The precursor to Beef Quality Assurance (BQA) started in the late 1970s with the feedlot sector when quality control programs were introduced to ensure food safety. But the idea really took off in the early 1990s when states began to fund these educational programs with beef check-off money.
Today, the goal of the National Cattleman's Beef Association (NCBA)-led, science-based voluntary certification program is exactly what it says -- to ensure a quality product ends up on the plates of consumers. It's a program that has expanded to cover a gamut of livestock-related areas, including things like transportation and even youth educational programs. Online modules are available in Spanish today, broadening the availability of resources throughout the U.S. beef industry. BQA programs available today include the following:
STATE BQA PRODUCER PROGRAMS. You can become BQA certified by attending an in-person or online session. If you choose an in-person program, you'll probably see familiar faces because state BQA programs are locally led and administered through organizations like your state beef council, land grant university, or state cattle association. The course, which usually takes two to four hours, will link you with livestock production specialists, veterinarians, nutritionists, marketers, and food purveyors with the goal of helping you produce safe, quality beef.
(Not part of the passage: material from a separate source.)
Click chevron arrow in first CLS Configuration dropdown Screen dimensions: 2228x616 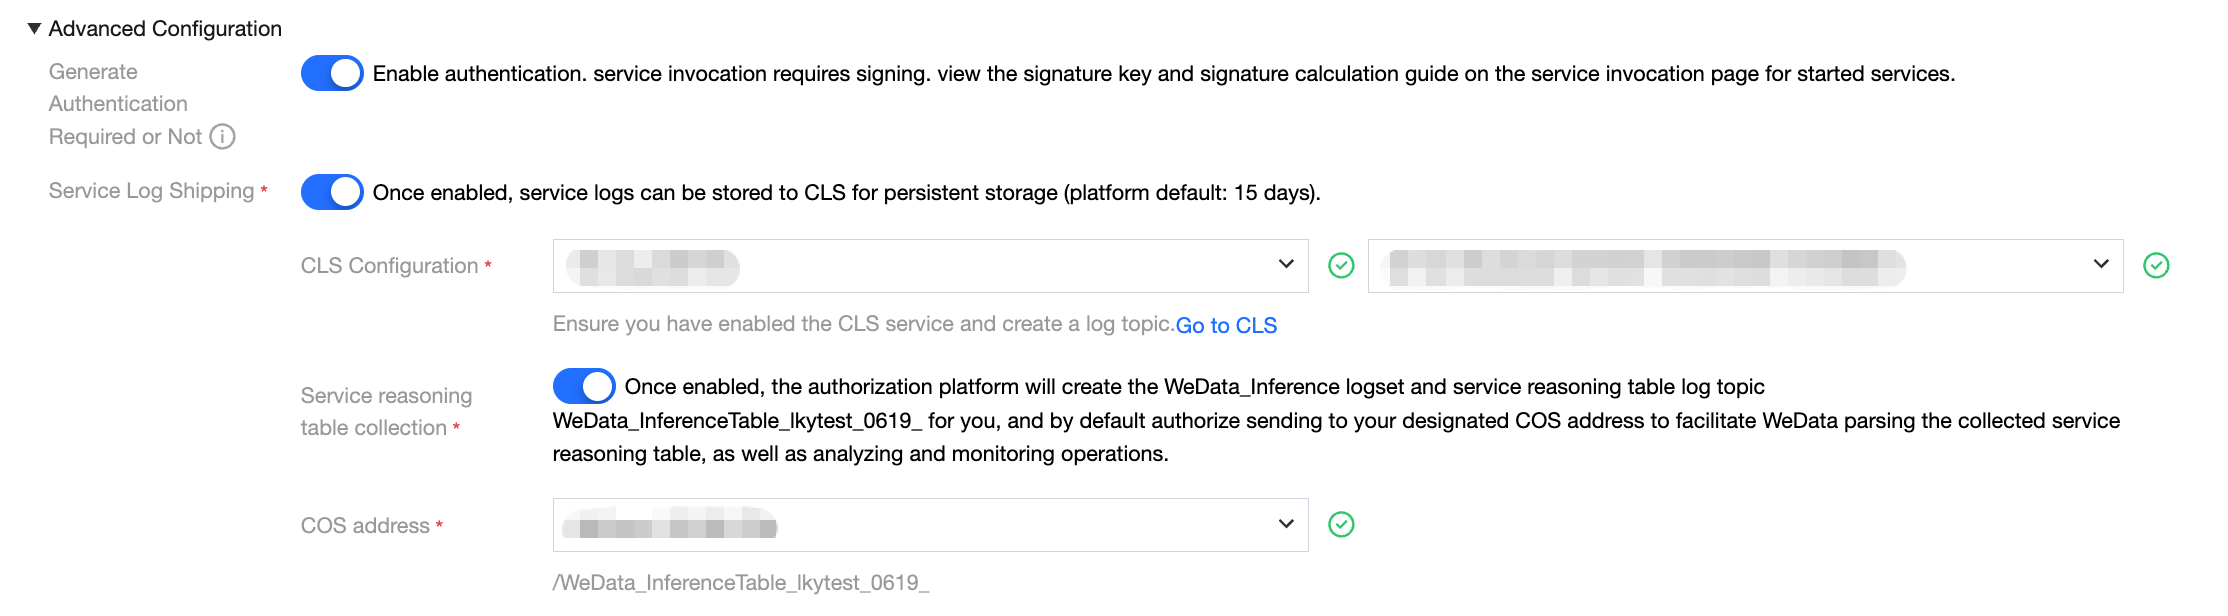[1286, 264]
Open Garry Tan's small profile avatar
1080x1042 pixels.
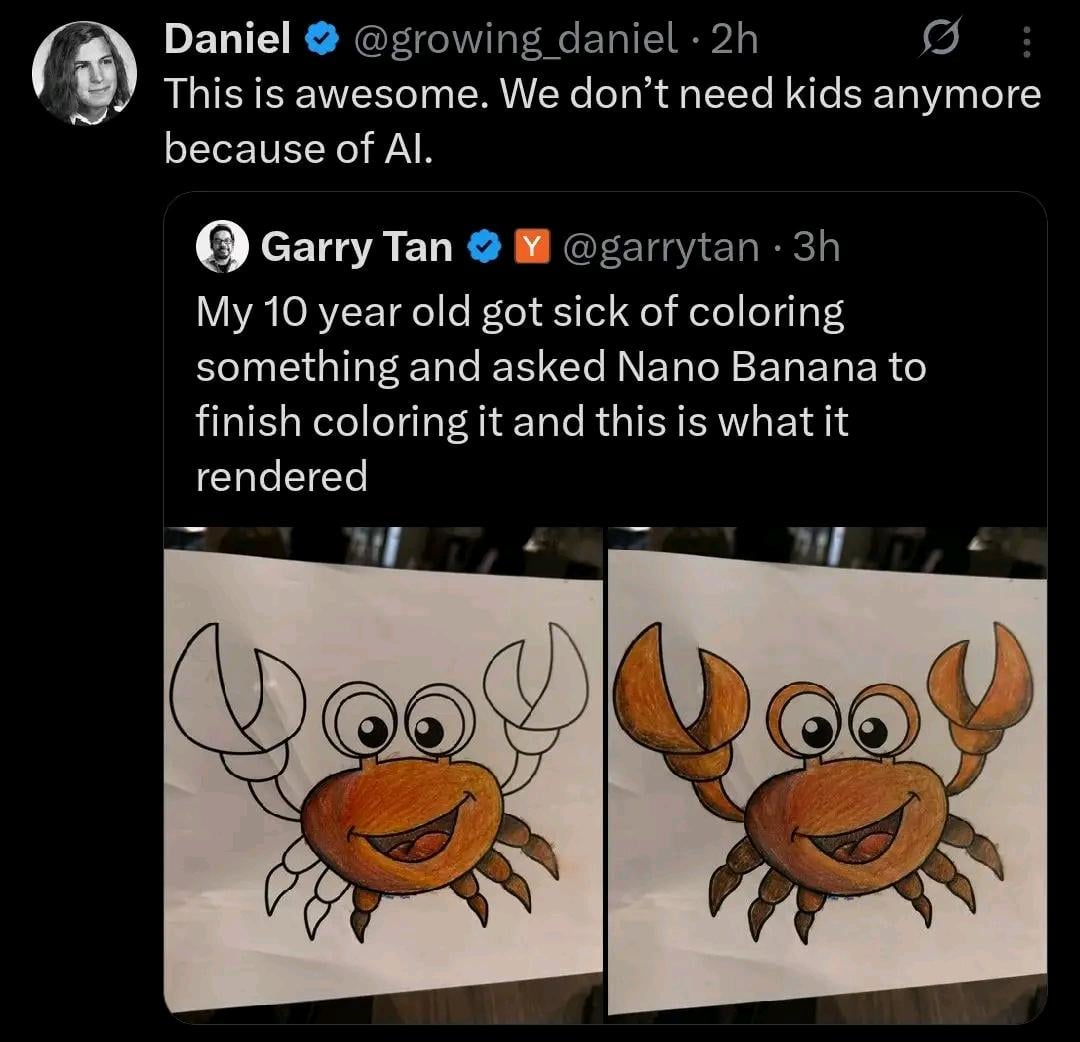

BQA TRANSPORTATION. Originally developed for commercial livestock haulers, producers can benefit from this program, too. Both professional and producer versions cover safe loading and unloading practices, red flags for temperature extremes, and allowable weights and trailer safety from small bumper pull trailers to semis. The goal is to reduce stress-related illness in calves, prevent bruising, and improve meat quality from animals being hauled.
STOCKMANSHIP AND STEWARDSHIP. This two-day, in-person course is held across the country and is taught by cattleman Curt Pate, rancher Dean Fish and Texas Extension beef specialist Ron Gill. They cover and demonstrate low-stress cattle handling techniques on foot and horseback, as well as facility design, chute side planning, loading cattle trailers and working with cattle dogs.
DAIRY BQA. Last year, the dairy sector contributed 5.6 billion pounds, or 21%, of beef to the U.S. commercial beef supply, and an estimated 2 million beef-on-dairy calves are being fed for U.S. commercial beef production. The national dairy Farmers Assuring Responsible Management (FARM) program works in tandem with BQA and includes animal care, environmental stewardship, antibiotic stewardship, workforce development and biosecurity, and helps dairy producers manage their cows to produce quality milk and quality beef. FARM is recognized as equivalent to BQA certification in the dairy industry.
CALF CARE. This is a new program for the calf-raising sector of the beef and dairy industries and is a collaboration between BQA, FARM, Veal Quality Assurance and the Dairy Calf & Heifer Association. The goal is to ensure optimal calf health and welfare.
YOUTH FOR THE QUALITY CARE OF ANIMALS. This is a multi-species program for junior livestock participants. They can get training on food safety and animal care for their beef steer, dairy heifer, swine, poultry or sheep project. It is available online or in person.